Deslauriers a tenu à souligner les efforts des Ducks pour qu’il se sente le bienvenu. Peu après l’échange, il a reçu plusieurs appels de l’organisation. Il a aussi été invité par l’équipe, avec sa conjointe, à visiter les installations et à sonder les endroits où vivre.

« Ils m’ont très bien traité. Avec ma plus vieille qui commence l’école, c’est plus compliqué cette année. On va arriver d’avance, on part ce lundi. C’est différent, mais c’est mieux pour les enfants de se rendre là-bas de bonne heure. »

« C’était mieux pour lui pour qu’il joue là-bas, a admis Danault. Anaheim, ça ne pouvait pas mieux tomber pour son style. Toutes les équipes auraient besoin d’un joueur comme ça. »

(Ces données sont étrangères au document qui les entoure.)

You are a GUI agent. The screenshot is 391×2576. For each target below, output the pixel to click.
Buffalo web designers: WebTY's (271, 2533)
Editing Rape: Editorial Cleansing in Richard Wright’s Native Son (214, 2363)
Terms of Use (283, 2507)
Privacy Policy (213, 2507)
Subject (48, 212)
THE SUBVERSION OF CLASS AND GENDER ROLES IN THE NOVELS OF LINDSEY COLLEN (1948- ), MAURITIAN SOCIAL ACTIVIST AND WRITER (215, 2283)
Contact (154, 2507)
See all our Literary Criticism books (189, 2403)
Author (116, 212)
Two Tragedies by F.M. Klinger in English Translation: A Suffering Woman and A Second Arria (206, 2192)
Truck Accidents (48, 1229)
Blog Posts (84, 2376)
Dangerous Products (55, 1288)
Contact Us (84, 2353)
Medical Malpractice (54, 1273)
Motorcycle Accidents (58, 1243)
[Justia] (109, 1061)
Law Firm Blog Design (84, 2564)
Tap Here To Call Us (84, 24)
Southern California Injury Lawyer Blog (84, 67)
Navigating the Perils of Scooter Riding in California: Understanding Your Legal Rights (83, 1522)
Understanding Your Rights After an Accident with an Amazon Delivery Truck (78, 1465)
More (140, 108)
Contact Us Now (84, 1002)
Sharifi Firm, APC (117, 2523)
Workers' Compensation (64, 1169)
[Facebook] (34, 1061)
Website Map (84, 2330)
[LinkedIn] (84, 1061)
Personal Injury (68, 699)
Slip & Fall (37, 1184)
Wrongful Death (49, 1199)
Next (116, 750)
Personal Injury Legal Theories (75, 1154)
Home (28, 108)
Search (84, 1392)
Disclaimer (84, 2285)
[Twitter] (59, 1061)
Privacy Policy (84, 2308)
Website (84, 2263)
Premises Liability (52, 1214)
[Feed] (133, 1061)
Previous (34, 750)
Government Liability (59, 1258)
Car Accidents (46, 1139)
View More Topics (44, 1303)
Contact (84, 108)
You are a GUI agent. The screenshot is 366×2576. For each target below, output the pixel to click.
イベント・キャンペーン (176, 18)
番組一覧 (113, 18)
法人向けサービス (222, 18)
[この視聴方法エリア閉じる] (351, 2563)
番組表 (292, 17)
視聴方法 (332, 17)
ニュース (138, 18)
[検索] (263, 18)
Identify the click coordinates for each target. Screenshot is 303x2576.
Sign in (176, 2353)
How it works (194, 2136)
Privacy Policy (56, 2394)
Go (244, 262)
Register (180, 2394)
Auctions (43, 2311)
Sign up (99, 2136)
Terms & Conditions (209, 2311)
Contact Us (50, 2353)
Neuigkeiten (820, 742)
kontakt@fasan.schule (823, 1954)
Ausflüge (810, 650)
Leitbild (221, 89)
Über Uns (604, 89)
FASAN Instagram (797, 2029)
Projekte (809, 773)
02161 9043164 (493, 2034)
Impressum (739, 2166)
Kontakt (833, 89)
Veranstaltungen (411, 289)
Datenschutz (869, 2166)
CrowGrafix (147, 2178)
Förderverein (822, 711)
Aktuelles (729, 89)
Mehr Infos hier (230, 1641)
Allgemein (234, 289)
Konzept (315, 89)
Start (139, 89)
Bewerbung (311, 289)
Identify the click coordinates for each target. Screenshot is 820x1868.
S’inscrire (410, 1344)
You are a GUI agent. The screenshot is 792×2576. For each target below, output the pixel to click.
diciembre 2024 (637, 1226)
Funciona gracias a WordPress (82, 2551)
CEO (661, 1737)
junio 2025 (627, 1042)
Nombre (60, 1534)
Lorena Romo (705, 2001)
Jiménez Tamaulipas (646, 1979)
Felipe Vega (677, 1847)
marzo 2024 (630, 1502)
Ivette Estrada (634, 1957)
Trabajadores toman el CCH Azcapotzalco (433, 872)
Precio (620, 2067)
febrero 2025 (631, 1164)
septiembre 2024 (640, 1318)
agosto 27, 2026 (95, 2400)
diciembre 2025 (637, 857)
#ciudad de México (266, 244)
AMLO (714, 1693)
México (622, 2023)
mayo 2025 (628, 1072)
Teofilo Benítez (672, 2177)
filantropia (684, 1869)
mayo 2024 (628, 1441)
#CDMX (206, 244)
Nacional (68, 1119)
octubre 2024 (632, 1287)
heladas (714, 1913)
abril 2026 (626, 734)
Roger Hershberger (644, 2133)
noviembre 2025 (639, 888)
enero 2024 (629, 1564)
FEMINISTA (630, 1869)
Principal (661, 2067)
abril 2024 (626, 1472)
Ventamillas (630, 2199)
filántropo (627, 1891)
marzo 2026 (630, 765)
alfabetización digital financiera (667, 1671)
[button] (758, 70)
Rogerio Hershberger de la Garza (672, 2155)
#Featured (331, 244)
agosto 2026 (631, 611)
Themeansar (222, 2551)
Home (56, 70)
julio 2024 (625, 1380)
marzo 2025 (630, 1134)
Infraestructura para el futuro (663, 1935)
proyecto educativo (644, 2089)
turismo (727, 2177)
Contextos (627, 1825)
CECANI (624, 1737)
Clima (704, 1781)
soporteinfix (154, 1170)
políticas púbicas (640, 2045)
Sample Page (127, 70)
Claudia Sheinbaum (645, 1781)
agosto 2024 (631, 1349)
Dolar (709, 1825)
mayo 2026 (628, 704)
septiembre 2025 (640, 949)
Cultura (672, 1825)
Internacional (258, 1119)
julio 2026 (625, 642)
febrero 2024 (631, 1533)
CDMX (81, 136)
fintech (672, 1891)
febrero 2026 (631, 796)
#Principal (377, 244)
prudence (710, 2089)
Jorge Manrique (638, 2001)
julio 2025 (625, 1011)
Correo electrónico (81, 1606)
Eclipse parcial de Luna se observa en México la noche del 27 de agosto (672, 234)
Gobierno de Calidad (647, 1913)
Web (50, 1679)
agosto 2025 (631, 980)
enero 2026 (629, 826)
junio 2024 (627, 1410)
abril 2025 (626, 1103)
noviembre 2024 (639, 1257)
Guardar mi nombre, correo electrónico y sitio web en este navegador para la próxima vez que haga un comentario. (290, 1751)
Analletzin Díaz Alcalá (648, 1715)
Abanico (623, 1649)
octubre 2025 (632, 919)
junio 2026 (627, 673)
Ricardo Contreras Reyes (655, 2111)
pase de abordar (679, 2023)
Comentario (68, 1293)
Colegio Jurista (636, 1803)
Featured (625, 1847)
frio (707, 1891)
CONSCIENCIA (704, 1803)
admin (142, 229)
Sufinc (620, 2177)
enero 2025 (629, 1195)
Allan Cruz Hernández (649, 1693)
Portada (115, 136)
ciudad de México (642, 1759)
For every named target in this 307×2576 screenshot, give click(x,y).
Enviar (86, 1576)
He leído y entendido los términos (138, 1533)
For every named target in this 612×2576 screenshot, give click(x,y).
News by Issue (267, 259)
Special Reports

Troisième édition du tournoi Kris Letang

Kris Letang tenait hier la troisième édition de son tournoi au profit de fondations liées à l’enfance : la Fondation CHU Sainte-Justine, la Fondation Véro et Louis et la Fondation Justin Lefebvre. Chacune des six équipes inscrites devait fournir huit joueurs et un gardien, et le défenseur des Penguins de Pittsburgh se chargeait de leur ajouter deux joueurs professionnels. Plusieurs ont répondu à l’appel. « La jeunesse est ce qu’il y a de plus important, a dit Letang. C’est le moment où les enfants créent leurs rêves, qu’ils vivent sans aucune pression. Ils s’amusent. On essaie de redonner à différentes fondations pour qu’ils améliorent leur qualité de vie. J’ai côtoyé des enfants malades qui n’ont pas les ressources pour vivre une belle enfance. Nous, on est choyés, on vit très bien, nos deux enfants sont en parfaite santé. Redonner aux autres est vraiment ce qu’il y a de plus important. » Letang espérait amasser 150 000 $ avec son événement.